**EXERCISE DIRECTIONS**
Each entry needs to be retyped exactly.

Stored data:
· · · · ·

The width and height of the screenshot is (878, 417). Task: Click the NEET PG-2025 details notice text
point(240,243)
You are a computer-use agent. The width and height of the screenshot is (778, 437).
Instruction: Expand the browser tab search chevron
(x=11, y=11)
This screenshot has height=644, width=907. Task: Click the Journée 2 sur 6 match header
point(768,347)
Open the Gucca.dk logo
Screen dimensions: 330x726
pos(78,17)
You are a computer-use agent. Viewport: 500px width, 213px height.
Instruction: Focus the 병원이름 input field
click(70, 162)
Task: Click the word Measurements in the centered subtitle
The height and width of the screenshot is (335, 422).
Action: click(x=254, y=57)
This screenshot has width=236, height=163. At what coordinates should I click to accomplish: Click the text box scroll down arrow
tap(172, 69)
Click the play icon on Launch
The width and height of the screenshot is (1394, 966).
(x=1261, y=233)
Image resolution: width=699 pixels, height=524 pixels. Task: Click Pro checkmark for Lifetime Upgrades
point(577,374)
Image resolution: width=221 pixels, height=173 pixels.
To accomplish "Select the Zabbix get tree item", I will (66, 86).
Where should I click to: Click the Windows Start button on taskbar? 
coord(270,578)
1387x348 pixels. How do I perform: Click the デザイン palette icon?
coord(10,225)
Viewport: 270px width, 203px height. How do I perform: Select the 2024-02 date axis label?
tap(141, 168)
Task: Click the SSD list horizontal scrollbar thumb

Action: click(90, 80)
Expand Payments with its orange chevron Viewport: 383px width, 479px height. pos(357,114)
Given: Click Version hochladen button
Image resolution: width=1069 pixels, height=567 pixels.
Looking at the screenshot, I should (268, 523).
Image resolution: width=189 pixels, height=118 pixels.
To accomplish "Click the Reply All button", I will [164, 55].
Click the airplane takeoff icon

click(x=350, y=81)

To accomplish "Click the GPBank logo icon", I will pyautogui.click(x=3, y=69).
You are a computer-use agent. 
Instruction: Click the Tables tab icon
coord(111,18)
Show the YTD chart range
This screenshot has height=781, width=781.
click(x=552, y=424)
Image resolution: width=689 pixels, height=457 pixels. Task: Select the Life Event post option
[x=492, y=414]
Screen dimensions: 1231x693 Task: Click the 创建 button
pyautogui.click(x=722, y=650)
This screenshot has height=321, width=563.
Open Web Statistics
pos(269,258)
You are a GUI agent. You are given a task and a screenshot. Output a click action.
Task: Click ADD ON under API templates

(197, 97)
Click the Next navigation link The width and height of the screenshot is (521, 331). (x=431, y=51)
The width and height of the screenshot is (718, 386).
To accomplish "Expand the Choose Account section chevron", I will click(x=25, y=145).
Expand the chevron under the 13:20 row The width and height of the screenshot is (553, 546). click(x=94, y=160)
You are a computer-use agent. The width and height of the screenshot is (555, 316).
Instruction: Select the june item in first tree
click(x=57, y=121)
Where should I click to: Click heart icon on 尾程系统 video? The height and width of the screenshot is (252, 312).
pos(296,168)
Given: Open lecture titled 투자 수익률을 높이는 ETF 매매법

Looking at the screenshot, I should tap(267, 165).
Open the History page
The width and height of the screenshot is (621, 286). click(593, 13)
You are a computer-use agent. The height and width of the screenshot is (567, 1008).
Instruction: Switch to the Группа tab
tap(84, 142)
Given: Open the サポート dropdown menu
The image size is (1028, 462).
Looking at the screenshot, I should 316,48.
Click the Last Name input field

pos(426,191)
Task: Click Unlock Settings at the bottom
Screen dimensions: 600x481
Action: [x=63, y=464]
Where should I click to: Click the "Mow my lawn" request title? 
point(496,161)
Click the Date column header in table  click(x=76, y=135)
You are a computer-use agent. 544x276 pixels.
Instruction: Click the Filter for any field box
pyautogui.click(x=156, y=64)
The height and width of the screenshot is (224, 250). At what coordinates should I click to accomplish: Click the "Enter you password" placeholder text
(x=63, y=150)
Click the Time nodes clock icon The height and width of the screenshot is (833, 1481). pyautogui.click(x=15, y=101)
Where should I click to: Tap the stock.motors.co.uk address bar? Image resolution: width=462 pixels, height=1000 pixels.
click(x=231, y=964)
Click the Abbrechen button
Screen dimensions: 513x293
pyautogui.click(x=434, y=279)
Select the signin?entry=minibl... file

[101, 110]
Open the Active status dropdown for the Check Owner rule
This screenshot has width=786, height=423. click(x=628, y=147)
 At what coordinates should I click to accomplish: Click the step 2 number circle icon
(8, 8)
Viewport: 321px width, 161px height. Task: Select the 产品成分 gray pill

· · · · ·

**RESPONSE FOR THIS EXERCISE**
The width and height of the screenshot is (878, 417). Task: Click the NEET PG-2025 details notice text
point(240,243)
You are a computer-use agent. The width and height of the screenshot is (778, 437).
Instruction: Expand the browser tab search chevron
(x=11, y=11)
This screenshot has height=644, width=907. Task: Click the Journée 2 sur 6 match header
point(768,347)
Open the Gucca.dk logo
Screen dimensions: 330x726
pos(78,17)
You are a computer-use agent. Viewport: 500px width, 213px height.
Instruction: Focus the 병원이름 input field
click(70, 162)
Task: Click the word Measurements in the centered subtitle
The height and width of the screenshot is (335, 422).
Action: click(x=254, y=57)
This screenshot has width=236, height=163. At what coordinates should I click to accomplish: Click the text box scroll down arrow
tap(172, 69)
Click the play icon on Launch
The width and height of the screenshot is (1394, 966).
(x=1261, y=233)
Image resolution: width=699 pixels, height=524 pixels. Task: Click Pro checkmark for Lifetime Upgrades
point(577,374)
Image resolution: width=221 pixels, height=173 pixels.
To accomplish "Select the Zabbix get tree item", I will (66, 86).
Where should I click to: Click the Windows Start button on taskbar? 
coord(270,578)
1387x348 pixels. How do I perform: Click the デザイン palette icon?
coord(10,225)
Viewport: 270px width, 203px height. How do I perform: Select the 2024-02 date axis label?
tap(141, 168)
Task: Click the SSD list horizontal scrollbar thumb

Action: click(90, 80)
Expand Payments with its orange chevron Viewport: 383px width, 479px height. pos(357,114)
Given: Click Version hochladen button
Image resolution: width=1069 pixels, height=567 pixels.
Looking at the screenshot, I should (268, 523).
Image resolution: width=189 pixels, height=118 pixels.
To accomplish "Click the Reply All button", I will [164, 55].
Click the airplane takeoff icon

click(x=350, y=81)

To accomplish "Click the GPBank logo icon", I will pyautogui.click(x=3, y=69).
You are a computer-use agent. 
Instruction: Click the Tables tab icon
coord(111,18)
Show the YTD chart range
This screenshot has height=781, width=781.
click(x=552, y=424)
Image resolution: width=689 pixels, height=457 pixels. Task: Select the Life Event post option
[x=492, y=414]
Screen dimensions: 1231x693 Task: Click the 创建 button
pyautogui.click(x=722, y=650)
This screenshot has height=321, width=563.
Open Web Statistics
pos(269,258)
You are a GUI agent. You are given a task and a screenshot. Output a click action.
Task: Click ADD ON under API templates

(197, 97)
Click the Next navigation link The width and height of the screenshot is (521, 331). (x=431, y=51)
The width and height of the screenshot is (718, 386).
To accomplish "Expand the Choose Account section chevron", I will click(x=25, y=145).
Expand the chevron under the 13:20 row The width and height of the screenshot is (553, 546). click(x=94, y=160)
You are a computer-use agent. The width and height of the screenshot is (555, 316).
Instruction: Select the june item in first tree
click(x=57, y=121)
Where should I click to: Click heart icon on 尾程系统 video? The height and width of the screenshot is (252, 312).
pos(296,168)
Given: Open lecture titled 투자 수익률을 높이는 ETF 매매법

Looking at the screenshot, I should tap(267, 165).
Open the History page
The width and height of the screenshot is (621, 286). click(593, 13)
You are a computer-use agent. The height and width of the screenshot is (567, 1008).
Instruction: Switch to the Группа tab
tap(84, 142)
Given: Open the サポート dropdown menu
The image size is (1028, 462).
Looking at the screenshot, I should 316,48.
Click the Last Name input field

pos(426,191)
Task: Click Unlock Settings at the bottom
Screen dimensions: 600x481
Action: [x=63, y=464]
Where should I click to: Click the "Mow my lawn" request title? 
point(496,161)
Click the Date column header in table  click(x=76, y=135)
You are a computer-use agent. 544x276 pixels.
Instruction: Click the Filter for any field box
pyautogui.click(x=156, y=64)
The height and width of the screenshot is (224, 250). At what coordinates should I click to accomplish: Click the "Enter you password" placeholder text
(x=63, y=150)
Click the Time nodes clock icon The height and width of the screenshot is (833, 1481). pyautogui.click(x=15, y=101)
Where should I click to: Tap the stock.motors.co.uk address bar? Image resolution: width=462 pixels, height=1000 pixels.
click(x=231, y=964)
Click the Abbrechen button
Screen dimensions: 513x293
pyautogui.click(x=434, y=279)
Select the signin?entry=minibl... file

[101, 110]
Open the Active status dropdown for the Check Owner rule
This screenshot has width=786, height=423. click(x=628, y=147)
 At what coordinates should I click to accomplish: Click the step 2 number circle icon
(8, 8)
Viewport: 321px width, 161px height. Task: Select the 产品成分 gray pill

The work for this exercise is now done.